En 2016, Chrysta Bell sort Somewhere in the Nowhere, son premier EP toujours produit par Lynch, avec cet EP, les deux artistes affirment leur univers mêlants poésie, étrangeté, harmonie et mysticisme. En 2024, David Lynch et Chrysta Bell se retrouvent de nouveau pour l’album Cellophane Memories, dont sort d’abord un premier single Sublime Eternal Love accompagné d’un clip réalisé par Lynch dans lequel Bell apparaît envoutante sous trois facettes : spectrale, insaisissable et vaporeuse. Cet album, sorti le 2 aout dernier sera la dernière collaboration de Lynch et Bell, Cellophane Memories clôturera sans le savoir cette alliance artistique. Bell rend, elle aussi, hommage à son ami et son mentor sur son compte Instagram, à son image, elle partage un texte poétique et doux : « Quelques instants après avoir appris son décès, j’ai vu un cardinal bondir dans l’arbre devant ma fenêtre. Une touche de rouge éclatant au milieu du paysage hivernal gris et brun du Texas. L’oiseau volait joyeusement, je l’ai vu sortir trois fois de l’arbre tout en faisant ses besoins d’oiseau. Cela m’a apporté un immense réconfort dans mon désespoir et je voulais partager cela au cas où cela vous apporterait également du réconfort », elle partage également une photographie lourde de sens, prise par Edie Sunday sur laquelle on voit la belle Chrysta Bell de profil, un léger sourire aux lèvres avec en face d’elle un hologramme de David Lynch la regardant dans les yeux, lui aussi avec le sourire aux lèvres.
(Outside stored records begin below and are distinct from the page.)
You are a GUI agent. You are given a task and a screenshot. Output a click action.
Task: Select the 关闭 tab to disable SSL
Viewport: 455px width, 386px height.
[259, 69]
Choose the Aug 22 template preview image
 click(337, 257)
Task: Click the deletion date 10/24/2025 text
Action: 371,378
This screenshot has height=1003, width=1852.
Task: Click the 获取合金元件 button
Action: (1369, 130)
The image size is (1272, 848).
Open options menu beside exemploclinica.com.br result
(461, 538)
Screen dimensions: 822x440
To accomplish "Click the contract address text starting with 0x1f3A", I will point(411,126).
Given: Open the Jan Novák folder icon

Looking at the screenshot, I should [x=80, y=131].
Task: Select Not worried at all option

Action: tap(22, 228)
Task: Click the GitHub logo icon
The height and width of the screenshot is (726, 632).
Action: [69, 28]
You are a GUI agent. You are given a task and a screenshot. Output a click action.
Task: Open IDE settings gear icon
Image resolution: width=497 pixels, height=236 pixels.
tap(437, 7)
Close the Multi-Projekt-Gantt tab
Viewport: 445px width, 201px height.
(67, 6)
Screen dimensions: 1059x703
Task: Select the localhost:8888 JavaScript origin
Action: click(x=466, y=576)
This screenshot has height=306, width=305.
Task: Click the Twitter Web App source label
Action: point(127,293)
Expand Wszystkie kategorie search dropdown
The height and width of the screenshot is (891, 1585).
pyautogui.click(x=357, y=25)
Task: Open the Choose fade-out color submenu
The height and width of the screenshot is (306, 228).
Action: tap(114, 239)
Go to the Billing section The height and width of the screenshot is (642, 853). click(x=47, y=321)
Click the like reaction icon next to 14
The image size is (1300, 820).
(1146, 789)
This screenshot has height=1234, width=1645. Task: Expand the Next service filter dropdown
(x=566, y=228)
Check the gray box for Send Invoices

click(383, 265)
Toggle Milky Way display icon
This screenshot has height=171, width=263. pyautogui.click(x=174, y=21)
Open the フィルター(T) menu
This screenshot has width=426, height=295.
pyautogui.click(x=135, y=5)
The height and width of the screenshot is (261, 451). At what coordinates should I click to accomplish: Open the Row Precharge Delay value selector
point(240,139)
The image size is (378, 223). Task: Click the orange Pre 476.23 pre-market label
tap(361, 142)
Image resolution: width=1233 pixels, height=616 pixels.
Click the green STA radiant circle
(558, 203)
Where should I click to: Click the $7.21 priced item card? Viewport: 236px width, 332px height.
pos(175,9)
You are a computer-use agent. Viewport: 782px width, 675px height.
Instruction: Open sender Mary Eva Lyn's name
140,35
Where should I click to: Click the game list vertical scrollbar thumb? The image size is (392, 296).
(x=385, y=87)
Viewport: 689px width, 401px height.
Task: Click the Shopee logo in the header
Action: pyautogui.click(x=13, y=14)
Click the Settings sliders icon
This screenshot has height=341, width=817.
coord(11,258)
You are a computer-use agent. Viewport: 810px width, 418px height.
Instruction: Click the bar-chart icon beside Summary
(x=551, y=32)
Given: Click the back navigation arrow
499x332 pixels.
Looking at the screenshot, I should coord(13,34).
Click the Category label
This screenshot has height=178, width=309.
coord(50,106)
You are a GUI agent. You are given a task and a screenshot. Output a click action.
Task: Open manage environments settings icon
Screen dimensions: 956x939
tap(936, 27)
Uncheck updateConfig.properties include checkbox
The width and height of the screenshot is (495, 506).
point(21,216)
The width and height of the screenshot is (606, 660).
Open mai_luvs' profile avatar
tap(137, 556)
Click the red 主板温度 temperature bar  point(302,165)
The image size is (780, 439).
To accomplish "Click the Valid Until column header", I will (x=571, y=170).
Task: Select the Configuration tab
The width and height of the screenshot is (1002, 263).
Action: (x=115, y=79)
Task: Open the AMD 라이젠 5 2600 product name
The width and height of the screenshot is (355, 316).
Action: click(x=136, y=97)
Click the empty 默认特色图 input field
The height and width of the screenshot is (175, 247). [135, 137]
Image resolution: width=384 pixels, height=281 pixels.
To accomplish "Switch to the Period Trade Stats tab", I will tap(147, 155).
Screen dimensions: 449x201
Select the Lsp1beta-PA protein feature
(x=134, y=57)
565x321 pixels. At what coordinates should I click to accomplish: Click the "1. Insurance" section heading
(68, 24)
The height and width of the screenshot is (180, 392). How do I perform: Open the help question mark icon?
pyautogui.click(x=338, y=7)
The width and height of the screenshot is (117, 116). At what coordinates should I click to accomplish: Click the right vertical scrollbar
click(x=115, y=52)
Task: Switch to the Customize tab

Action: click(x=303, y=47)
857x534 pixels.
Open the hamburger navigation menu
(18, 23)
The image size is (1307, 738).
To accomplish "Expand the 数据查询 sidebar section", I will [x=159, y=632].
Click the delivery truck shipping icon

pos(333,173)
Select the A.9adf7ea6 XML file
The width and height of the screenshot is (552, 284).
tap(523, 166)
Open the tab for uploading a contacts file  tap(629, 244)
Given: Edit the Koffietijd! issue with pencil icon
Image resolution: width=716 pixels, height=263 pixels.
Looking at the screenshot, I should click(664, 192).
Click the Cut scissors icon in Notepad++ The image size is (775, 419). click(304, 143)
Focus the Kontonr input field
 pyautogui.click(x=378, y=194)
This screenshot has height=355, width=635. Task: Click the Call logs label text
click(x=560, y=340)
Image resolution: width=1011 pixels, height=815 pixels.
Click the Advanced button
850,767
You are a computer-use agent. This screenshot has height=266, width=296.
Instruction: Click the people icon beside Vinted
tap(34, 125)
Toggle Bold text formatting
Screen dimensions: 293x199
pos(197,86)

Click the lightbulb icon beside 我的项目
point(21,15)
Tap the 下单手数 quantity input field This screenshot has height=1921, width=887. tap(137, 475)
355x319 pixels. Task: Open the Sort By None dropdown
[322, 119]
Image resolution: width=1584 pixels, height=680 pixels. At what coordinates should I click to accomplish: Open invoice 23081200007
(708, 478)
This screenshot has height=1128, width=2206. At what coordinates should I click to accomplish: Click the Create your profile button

Lynch et la musique, la collaboration artistique
À l’image de ces films dans lesquels elle fut un fondement central et un pilier créatif, la musique est la clé de voute de l’univers lynchein, elle fut à l’origine de multiples rencontres et collaborations, propice à développer son esthétique novatrice et son univers personnel. Grâce à la musique, le cinéaste a réussi à faire du cinéma un art allant par-delà de l’image, du scénario et des acteurs, il a permis au cinéma de developper une sorte d’arrière plan qu’est la musique. Pour cela, il y est allé franchement en donnant à la musique une place centrale à son art. « Le cinéma, c’est un désir très fort de marier l’image au son », affirmait Lynch à Studio Magazine en juin 1992. La musique est un art qui doit se répandre et s’entendre, un cadeau auditif qu’il ne doit pas resté muet. Cet héritage sonore est une fenêtre et une clé pour entrer dans le monde de David Lynch, on ne peut que vous inviter à le (re)découvrir.